Tuomo Karila

Personal information
- Full name: Tuomo Arto Mikael Karila
- Nickname: Tuoppi
- Nationality: Finland
- Born: 7 April 1968 (age 58) Helsinki, Uusimaa, Finland

Sport
- Style: Greco-Roman

Medal record
World Championships
| Silver medal – second place | 1994 Istanbul | 82 kg |
European Championships
| Silver medal – second place | Poznań 1990 | 74 kg |
| Silver medal – second place | Aschaffenburg 1991 | 74 kg |

= Tuomo Karila =

Finnish wrestler (born 1968)

Tuomo Arto Mikael Karila (born 7 April 1968) is a Finnish former Olympic wrestler. He was born in Helsinki, Uusimaa, Finland. His nickname is Tuoppi.

==Wrestling career==
His sports club was Vantaan Sampo, in Vantaa, in Finland.

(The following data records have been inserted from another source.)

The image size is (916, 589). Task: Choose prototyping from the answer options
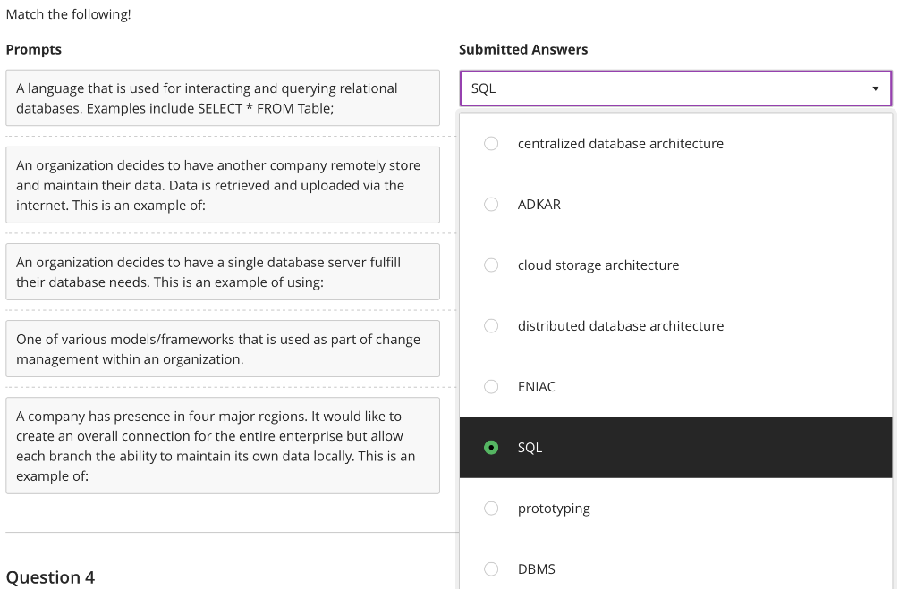(x=491, y=508)
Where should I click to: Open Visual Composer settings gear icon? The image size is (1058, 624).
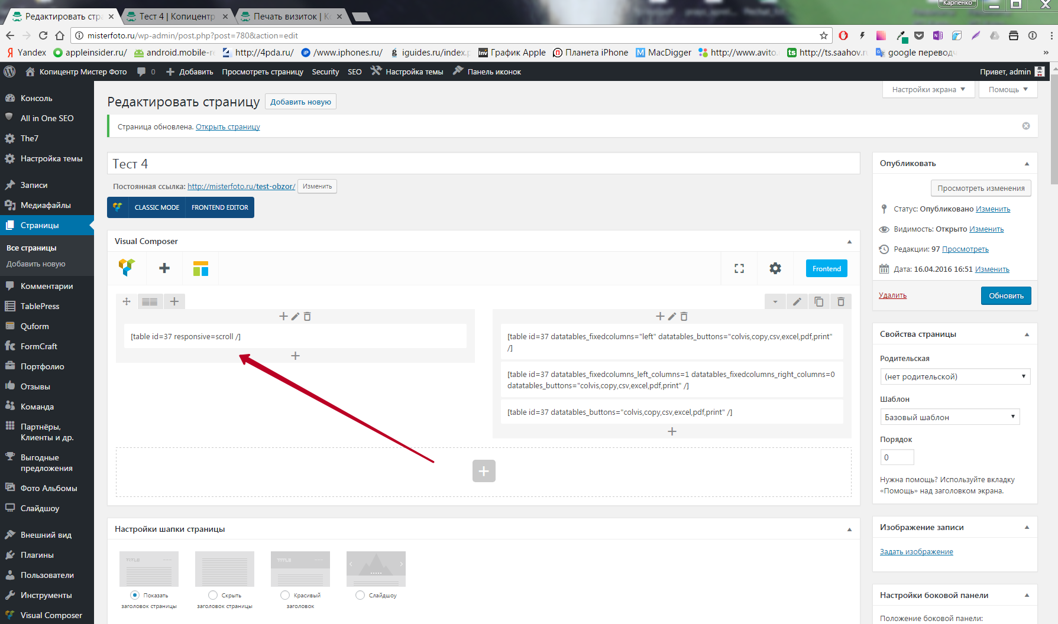click(775, 268)
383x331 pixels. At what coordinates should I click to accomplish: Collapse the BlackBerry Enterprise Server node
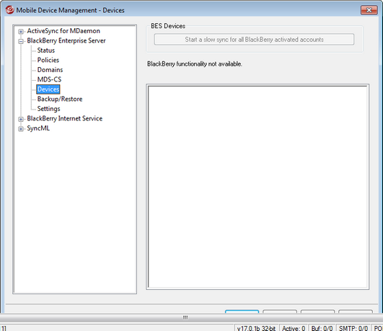coord(21,41)
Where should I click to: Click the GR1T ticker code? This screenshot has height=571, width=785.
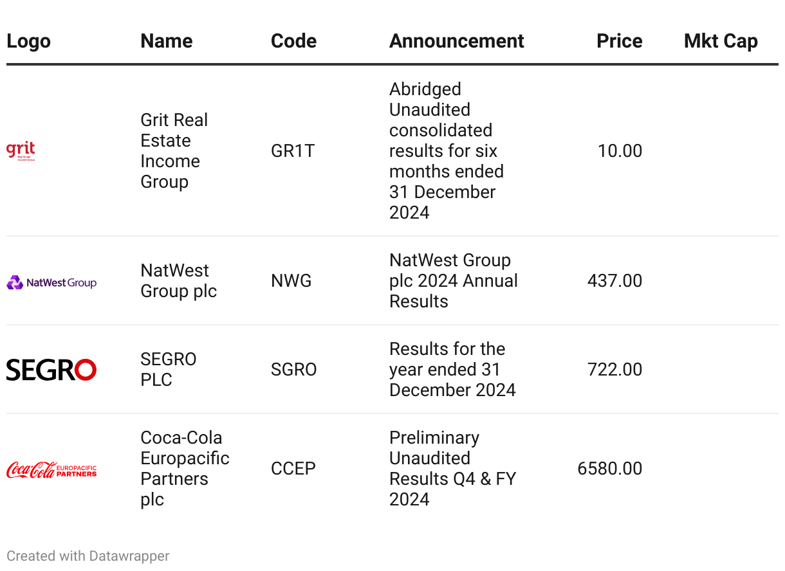pyautogui.click(x=293, y=151)
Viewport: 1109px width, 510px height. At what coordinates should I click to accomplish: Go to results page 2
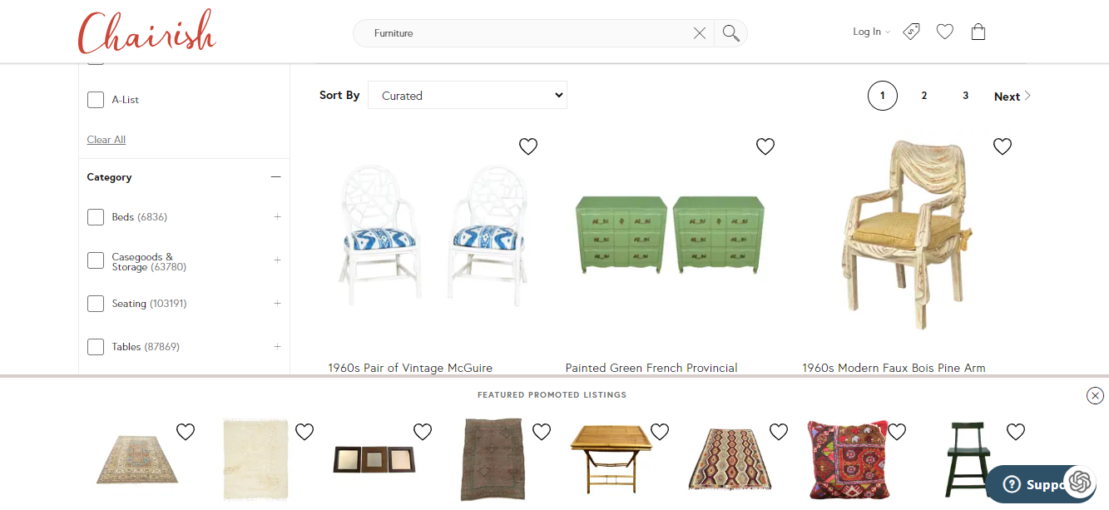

In 1986, he won the Minnesota high school Class A 155-pound wrestling title as an 18-year-old exchange student at Canby High School, after a 29-3-1 season wrestling in three different weight classes.

He won silver medals at the 1990 and 1991 European Championships at 74.0 kg in Greco-Roman wrestling.

Karila competed for Finland at the 1992 Summer Olympics in Barcelona, at the age of 24, in Wrestling--Men's Welterweight (74 kg), Greco-Roman.

He won a silver medal at the 1994 World Wrestling Championships at 82.0 kg in Greco-Roman wrestling.

Karila competed for Finland at the 1996 Summer Olympics in Atlanta at the age of 28, in Wrestling--Men's Middleweight (82 kg), Greco-Roman, and came in 11th.